PROBLEM SET ->
[a] Name every R package loaded with library() in the tutorial on drawing US and China thematic maps in R.
[b] Pick up the tutorial on drawing US and China thematic maps in R from its last line and keep writing it.

SOURCE ->
It sounds easy and straight-forward but turned out not as simple as I expected. I will show

  1. 50-state (including Alaska and Hawaii) United States thematic map, with map scale, with state abbreviations

  2. China thematic map, with map scale, with names of provinces in either English or Chinese

1.1. US Map (50 states) using usmap

The easiest way is by using usmap, in which adding abbraviation or not is optional in the plot_usmap function. The population data is from state.x77, data of a US census in 1977.

#51 states including Alaska and Hawaii
suppressPackageStartupMessages({
library(ggplot2)
library(maps)
library(usmap)
library(data.table)
library(ggsn) # for scale bar `scalebar`
library(ggrepel) # if need to repel labels 
})
dt1 <- as.data.table(copy(state.x77))
dt1$state <- tolower(rownames(state.x77))
dt1 <- dt1[,.(state, Population)]
# only need state name and variable to plot in the input file:
str(dt1) 
## Classes 'data.table' and 'data.frame':   50 obs. of  2 variables:
##  $ state     : chr  "alabama" "alaska" "arizona" "arkansas" ...
##  $ Population: num  3615 365 2212 2110 21198 ...

PROVIDED INFORMATION ->
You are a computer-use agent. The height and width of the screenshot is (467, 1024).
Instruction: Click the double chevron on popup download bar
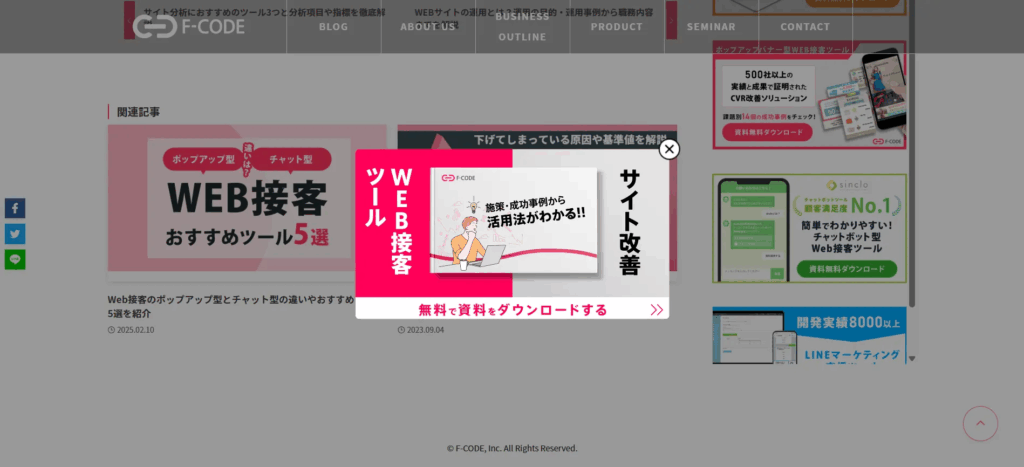click(656, 310)
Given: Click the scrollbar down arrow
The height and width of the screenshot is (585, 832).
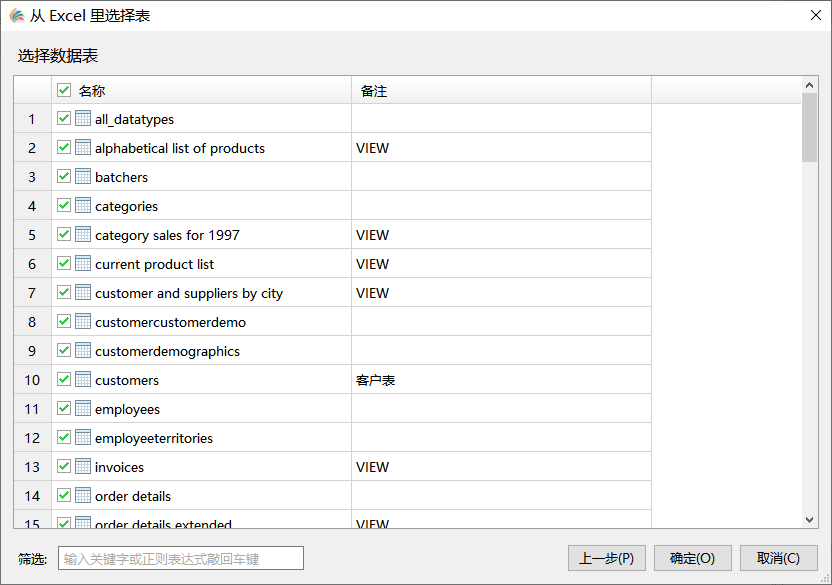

THE ANSWERS ->
[a] ggplot2, maps, usmap, data.table, ggsn, ggrepel

[b]
##  - attr(*, ".internal.selfref")=<externalptr>
us_map <- usmap::us_map() # used to add map scale

usmap::plot_usmap(data = dt1, values = "Population", labels = T)+
  labs(fill = 'State Population (1975)') + 
  scale_fill_gradientn(colours=rev(heat.colors(10)),na.value="grey90",
                       guide = guide_colourbar(barwidth = 25, barheight = 0.4,
                                               #put legend title on top of legend
                                               title.position = "top")) +
  # map scale
  ggsn::scalebar(data = us_map, dist = 500, dist_unit = "km",
           border.size = 0.4, st.size = 4,
           box.fill = c('black','white'),
           transform = FALSE, model = "WGS84") + 
  # put legend at the bottom, adjust legend title and text font sizes
  theme(legend.position = "bottom",
        legend.title=element_text(size=12), 
        legend.text=element_text(size=10))

The plot_usmap returns a ggplot object so it is possible to further revise by just adding more layers.

1.2. Using map_data and build from scratch

Could fine-tune the location of states’label as I did in the China map later. Now it is just the center of the states (mean(lon), min(lat))

dt2 <- as.data.table(copy(state.x77))
dt2$state <- tolower(rownames(state.x77))
dt2 <- dt2[,.(state, Population)]
setkey(dt2, state)

states <- setDT(ggplot2::map_data("state"))
setkey(states, region)
# join data to map: left join states to dt2
dt2 <- dt2[states]
# data look like this: 
rmarkdown::paged_table(dt2[1:500,])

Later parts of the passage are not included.